I am also pleased about the following statement:

AMHPs are advanced practitioners whose training enables them to understand and manage risk effectively. Working within teams across wider adults, children’s services, and mental health services; AMHPs can support colleagues and ensure referrals for Mental Health Act Assessments are made only where necessary and appropriate.

Something of which I am very aware, certainly in my own local authority, is that most AMHPs are within adult mental health teams. Very few are in older people’s teams or learning disability teams, even though a significant proportion of these service user groups may require assessment and/or detention under the Mental Health Act.

And unfortunately, Children Services do not see any benefit in training their social workers to be AMHPs, despite the Code of Practice stating:

At least one of the people involved in assessing whether a child or young person should be admitted to hospital, and if so whether they should be detained under the Act (ie one of the two medical practitioners or the approved mental health professional (AMHP)), should be a child and adolescent mental health services (CAMHS) professional. Where this is not possible, and admission to hospital is considered necessary, the AMHP should have access to an AMHP with experience of working in CAMHS, (para19.43)

It is very important that Directors should encourage social workers from across the spectrum to train and practice as AMHPs. This should extend to instructing managers to put suitable candidates forward, and facilitating their training and time spent on the AMHP rota by providing extra staffing to cover their absence from their usual work.

The document also provides some very interesting statistics relating to what is meant by “sufficient AMHPs”, which is contained in CoP para14.35 (“Local authorities are responsible for ensuring that sufficient AMHPs are available to carry out their roles under the Act”)

The document gives the following information:

In 1991 the Social Care Inspectorate recommended a ratio of between 1:7,600 (inner city) and 1:11,800 (other) approved staff (AMHP) to population (dependent on locality). In November 2017 the average was 1:16,000.

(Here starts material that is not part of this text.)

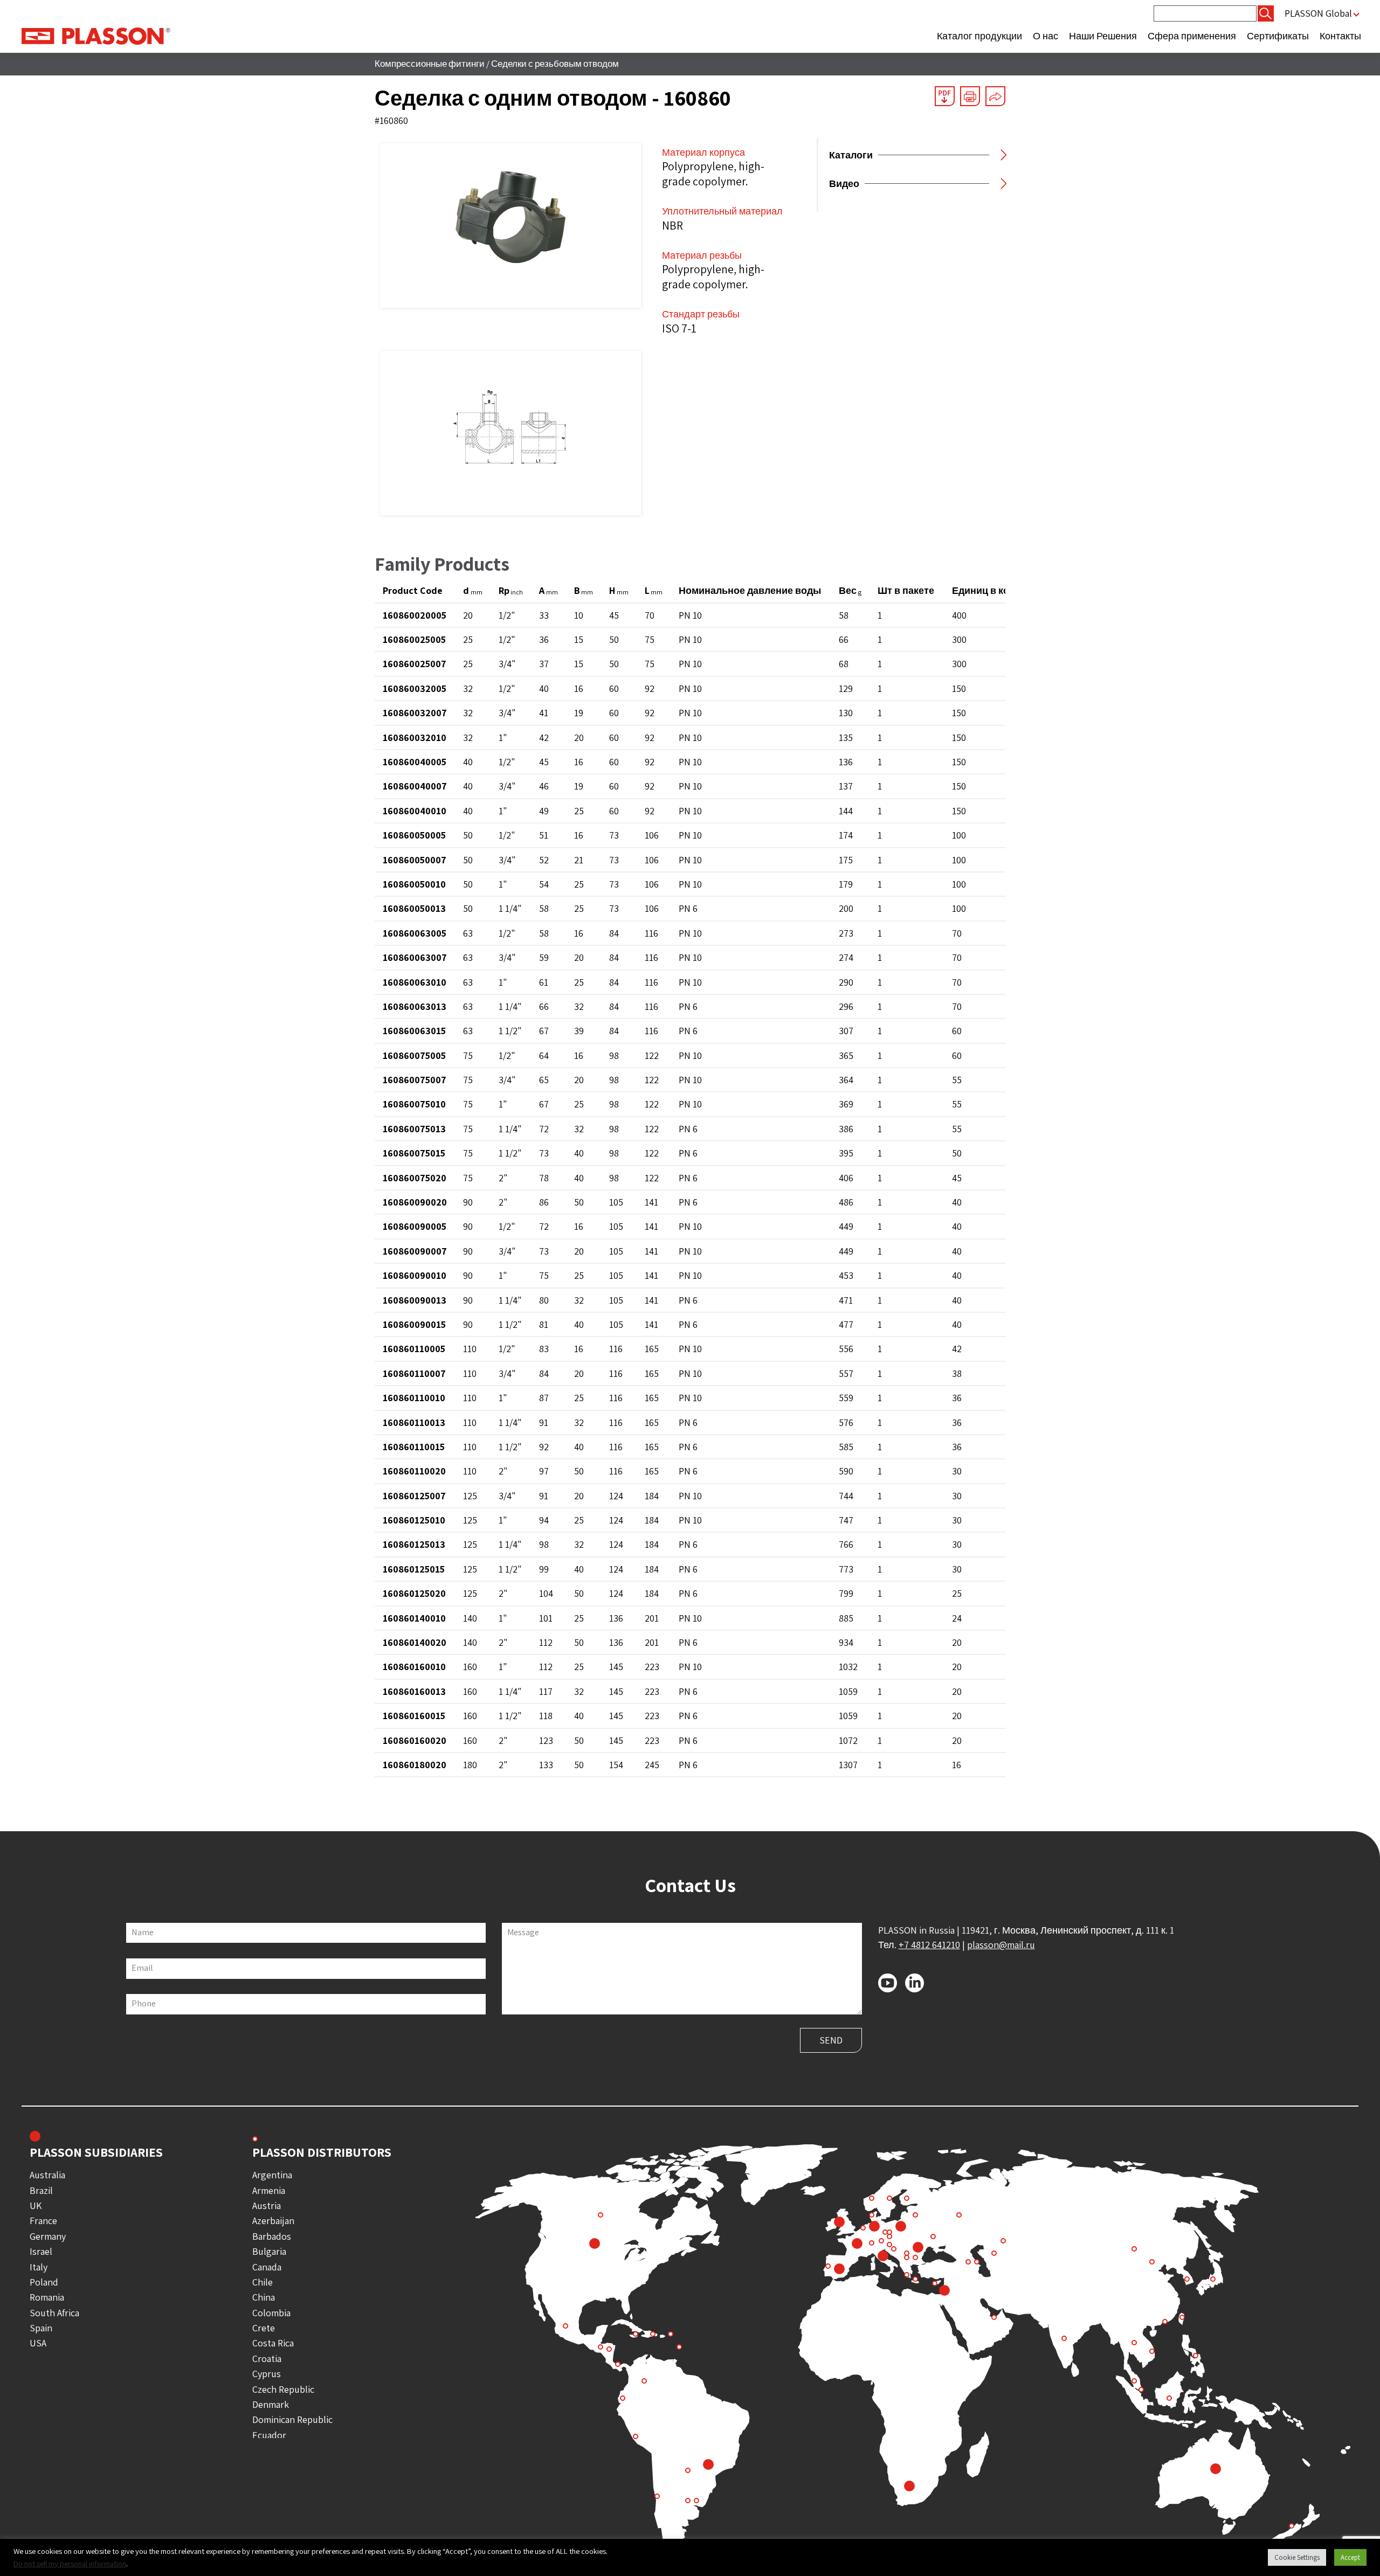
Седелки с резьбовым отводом (555, 64)
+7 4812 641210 (929, 1944)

I have to say that I wasn’t aware of these recommendations from 1991. What is particularly shocking is the almost universal failure of local authorities to achieve the recommended ratio, especially in light of what the document goes on to say:

As the numbers of assessments have increased, the numbers of AMHPs have decreased. An inner city area of 250k population should have 33 full time equivalent daytime AMHPs, a shire county with a population of 1.1million would need 100 full time equivalent AMHPs.

I am, however, encouraged by the document’s final paragraph:

A key determinant of when assessments take place, and the stress placed on AMHPs as they coordinate assessments relates to availability of resources.  Common issues of concern include 1) transport problems, 2) lack of beds, 3) rising numbers of assessments and 4) lack of police resources. Monitoring these issues and developing whole system’s responses are key. Solutions to delays therefore need a multi-agency response and understanding of the local issues. Safeguarding processes should be used to record concerns and monitored at a strategic level.

I very much hope that Directors will work to address these issues before the pressures on AMHPs becomes so great that there will be no-one left willing to undertake the role.